WASHINGTON D.C. | BRUSSELS | LONDON – At the close of the Global Aviation Dialogues (GLADs),
FlightPath 1.5 expressed concern that the current proposals for a global aviation climate deal fall far short of aviation’s fair share of effort towards the global climate goals world leaders agreed in Paris last December.
It is a welcome step forward that the International Civil Aviation Organization (ICAO), the UN body charged with regulating aviation emissions, has published a draft text for consultation at these GLADs, but FlightPath 1.5 members still have significant concerns about the substance of the proposed deal.
- More Action Needed: “ICAO’s upcoming General Assembly is the last chance for ICAO to prove that it can act on aviation emissions.
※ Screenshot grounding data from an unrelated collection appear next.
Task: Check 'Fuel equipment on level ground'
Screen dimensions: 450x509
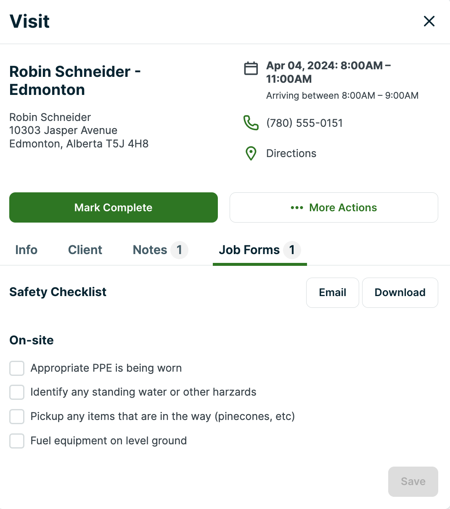Action: 17,441
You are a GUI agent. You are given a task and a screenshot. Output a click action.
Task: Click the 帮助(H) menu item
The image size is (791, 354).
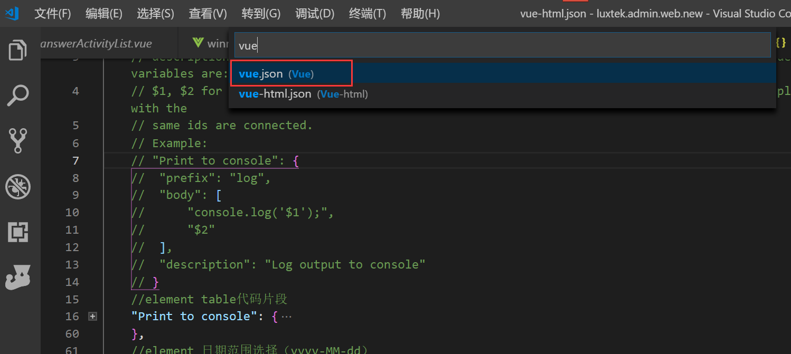tap(420, 13)
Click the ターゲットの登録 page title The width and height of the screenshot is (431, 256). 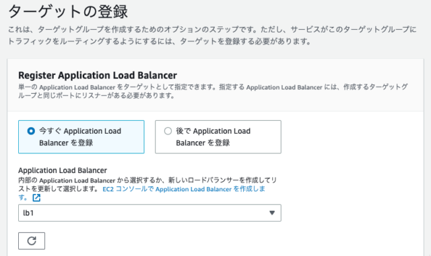68,11
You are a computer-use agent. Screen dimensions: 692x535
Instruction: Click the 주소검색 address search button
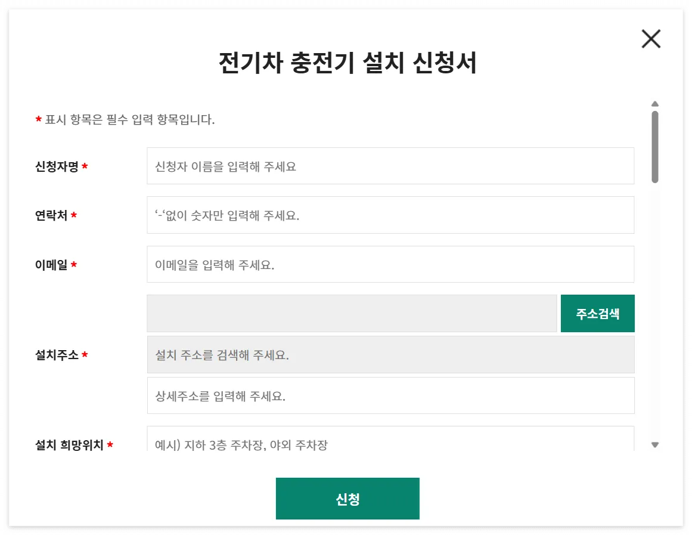[x=597, y=313]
ICAO already managed, in February this year, to agree a CO2 efficiency standard for new aircraft that will have no environmental impact. The world cannot afford a repeat.” Andrew Murphy, Aviation and Shipping Officer, Transport & Environment.
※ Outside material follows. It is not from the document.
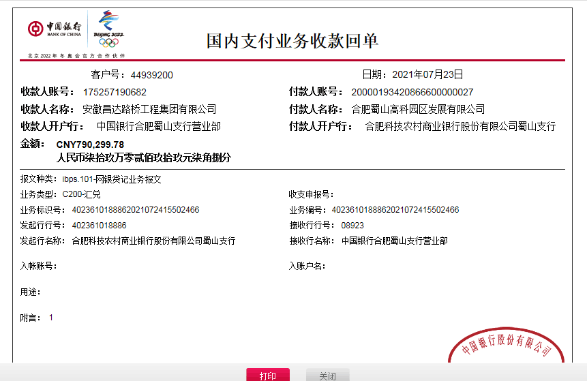
Task: Click message type ibps.101-网银贷记业务报文
Action: (112, 179)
- Lacking Ambition: “FlightPath 1.5 is a call for aviation to go beyond a 2020 offsetting target and deliver its fair share of effort towards the Paris Agreement’s 1.5 degree goal. But the current text doesn’t even achieve the 2020 goal ICAO has signed up to. As currently drafted, nearly 40% of emissions above 2020 are excluded in the scheme’s early years, which is a huge dent in the scheme’s environmental integrity.” James Beard, Climate & Energy Specialist Aviation & Bioenergy, WWF-UK
- Non-Binding Offset Rules: “The GLADs conversation centered on the role of offsetting, the process of purchasing emissions reductions from other sectors. However, the draft proposal provides no guarantee that already-agreed strict environmental criteria will in fact be binding — potentially leaving the door open to offsets that would otherwise be banned for harmful impacts or questionable emissions reductions.” Brad Schallert, Senior Program Officer, International Climate Policy, WWF-US
- Double-Counting: “Years of experience with market mechanisms demonstrate that strict criteria and clear safeguards against double-counting are needed if the global MBM is to have any credibility. It is also imperative that only credits with good social and environmental standards are eligible to be used. We could even see a situation where the aviation industry effectively subsidizes the coal industry, if credits from fossil energy projects are not excluded.” Kat Watts, Global Climate Policy Advisor, Carbon Market Watch.
All 191 ICAO Member States are invited to a formal round of negotiations at the High Level Meeting in May, ahead of the final decision on the proposals at ICAO’s next triennial General Assembly from September 27 to October 7, 2016.